As HDs tem seus parafusos, porcas e roscas polegadas, diferente das japonesas que são métricas (em milímetro). Portanto vai precisar de chaves em polegadas, inclusive as Arlen, não tente usar chaves em milímetros, vai destruir a cabeça dos parafusos !! Vai precisar de um jogo de ferramentas padrão, uma morsa e algumas ferramentas especiais, como um saca embreagem, por exemplo. Uma chave de impacto e uma marreta serão de grande utilidade na desmontagem. Ferramenta nunca é demais, não precisam se top de linha, porém as de qualidade duvidosa, além de durarem menos, podem comprometer seu trabalho. Uma caixa ou quadro de ferramentas organizados são essenciais. Uma dica, tenha no mínimo um jogo de chaves combinadas ( boca/estrela ) e um jogo de catracas, o ideal é ter dois jogos de chave combinada, durante o trabalho você vai acabar descobrindo porque.

Próximo capítulo : como escolher a sucata, digo, moto !

Como curiosidade, a moto da foto acima é a flathead 1946 azul, em uma das fases da sua sofrida existência.

Hadys

www.jurassicmachines.com.br

6 comentários:

kahuna disse...

Pô, cara!!!! Fiquei empolgadão.... Vou fazer!!!!!
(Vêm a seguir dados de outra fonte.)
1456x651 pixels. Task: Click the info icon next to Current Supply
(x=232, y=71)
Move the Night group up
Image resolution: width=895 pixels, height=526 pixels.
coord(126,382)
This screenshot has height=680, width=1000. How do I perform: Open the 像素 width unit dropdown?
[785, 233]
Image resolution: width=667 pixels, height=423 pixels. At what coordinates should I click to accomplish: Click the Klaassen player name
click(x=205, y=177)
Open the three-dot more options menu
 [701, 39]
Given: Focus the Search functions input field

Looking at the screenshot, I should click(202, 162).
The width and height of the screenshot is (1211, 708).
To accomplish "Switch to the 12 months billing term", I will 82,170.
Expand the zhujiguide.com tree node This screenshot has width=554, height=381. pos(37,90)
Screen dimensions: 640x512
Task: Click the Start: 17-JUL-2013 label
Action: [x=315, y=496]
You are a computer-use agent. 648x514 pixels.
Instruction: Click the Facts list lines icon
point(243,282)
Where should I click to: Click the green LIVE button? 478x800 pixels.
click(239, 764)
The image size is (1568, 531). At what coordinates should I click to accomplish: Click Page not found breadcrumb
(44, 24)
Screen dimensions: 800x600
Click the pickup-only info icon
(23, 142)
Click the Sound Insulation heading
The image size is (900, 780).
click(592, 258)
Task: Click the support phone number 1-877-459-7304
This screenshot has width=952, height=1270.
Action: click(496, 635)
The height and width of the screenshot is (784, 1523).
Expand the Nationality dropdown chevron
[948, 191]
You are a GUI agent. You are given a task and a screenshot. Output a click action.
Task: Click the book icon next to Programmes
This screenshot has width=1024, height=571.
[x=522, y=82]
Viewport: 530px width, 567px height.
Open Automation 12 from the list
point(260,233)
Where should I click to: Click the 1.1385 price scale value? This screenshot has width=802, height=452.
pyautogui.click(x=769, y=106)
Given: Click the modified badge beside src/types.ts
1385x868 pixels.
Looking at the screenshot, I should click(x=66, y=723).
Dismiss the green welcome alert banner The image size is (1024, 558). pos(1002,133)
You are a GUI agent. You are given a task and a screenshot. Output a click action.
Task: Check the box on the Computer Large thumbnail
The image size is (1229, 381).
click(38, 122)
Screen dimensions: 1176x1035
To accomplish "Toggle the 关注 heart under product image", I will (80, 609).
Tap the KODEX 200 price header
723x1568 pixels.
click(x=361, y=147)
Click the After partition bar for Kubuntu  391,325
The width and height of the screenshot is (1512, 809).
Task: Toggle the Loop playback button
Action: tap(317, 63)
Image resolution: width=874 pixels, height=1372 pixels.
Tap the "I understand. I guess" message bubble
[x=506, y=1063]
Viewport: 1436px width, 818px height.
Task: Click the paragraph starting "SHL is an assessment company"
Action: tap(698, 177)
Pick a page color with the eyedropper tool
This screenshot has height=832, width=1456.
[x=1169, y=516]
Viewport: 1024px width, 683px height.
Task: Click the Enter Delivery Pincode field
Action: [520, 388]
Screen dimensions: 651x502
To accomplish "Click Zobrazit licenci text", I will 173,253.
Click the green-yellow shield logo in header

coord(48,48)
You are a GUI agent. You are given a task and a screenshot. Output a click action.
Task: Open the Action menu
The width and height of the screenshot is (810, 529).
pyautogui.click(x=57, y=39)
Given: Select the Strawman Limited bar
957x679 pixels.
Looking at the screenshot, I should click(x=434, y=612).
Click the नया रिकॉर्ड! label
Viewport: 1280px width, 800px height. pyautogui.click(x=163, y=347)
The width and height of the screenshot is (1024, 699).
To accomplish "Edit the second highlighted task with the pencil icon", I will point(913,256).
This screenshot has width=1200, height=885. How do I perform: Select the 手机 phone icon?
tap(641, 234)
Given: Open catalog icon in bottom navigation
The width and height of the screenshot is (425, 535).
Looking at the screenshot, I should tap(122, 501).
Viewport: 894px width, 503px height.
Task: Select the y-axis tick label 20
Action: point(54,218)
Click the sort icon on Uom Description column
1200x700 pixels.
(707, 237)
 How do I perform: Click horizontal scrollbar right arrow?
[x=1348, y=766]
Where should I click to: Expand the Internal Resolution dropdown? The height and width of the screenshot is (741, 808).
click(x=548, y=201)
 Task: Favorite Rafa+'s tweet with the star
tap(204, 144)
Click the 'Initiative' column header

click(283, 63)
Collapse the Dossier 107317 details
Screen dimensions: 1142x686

Mais, por obséquio, pode me enviar o telefone de seu psiquiatra, pois o meu me abandonou na última tentativa.... :( :( :(

Pedrão disse...

Hadys, seu texto me trás boas lembranças... meu paizão levou 6 anos prá reformar um Mustang Hard Top 1969, e naquela época não tinha eBay. rs

Agora, as dicas com relação às trocas com a família estão impecáveis. Estarei atento aos próximos capítulos.

[]s, Pedrão

Amaral disse...

Bem vindo.

Bom ler você por aqui.

Lord of Motors disse...

Maravilha! Estou começando a achar que esse negocio aqui tá ficando sério. Irmão, continue contribuindo, esse pardieiro aqui muda de nível quando pessoas como você participam...

L.

Camata disse...

Mas essa eu tenho que aconpanhar! Quem sabe daqui umas décadas eu não entro nessa de restauração. Talvez até lá as evos injetadas sejam uma raridade perante os motores que estão por vir. Sei la neh.

Filho da estrada disse...

Caraca Hadys, há muito tempo atrás minha avó falava em caraminholas na cabeça. Hoje descobri parte do siginificado disso. Estou propenso a entrar nesse delírio! Acho que vou parar de ler rssss. Muito bom o texto. Parabéns!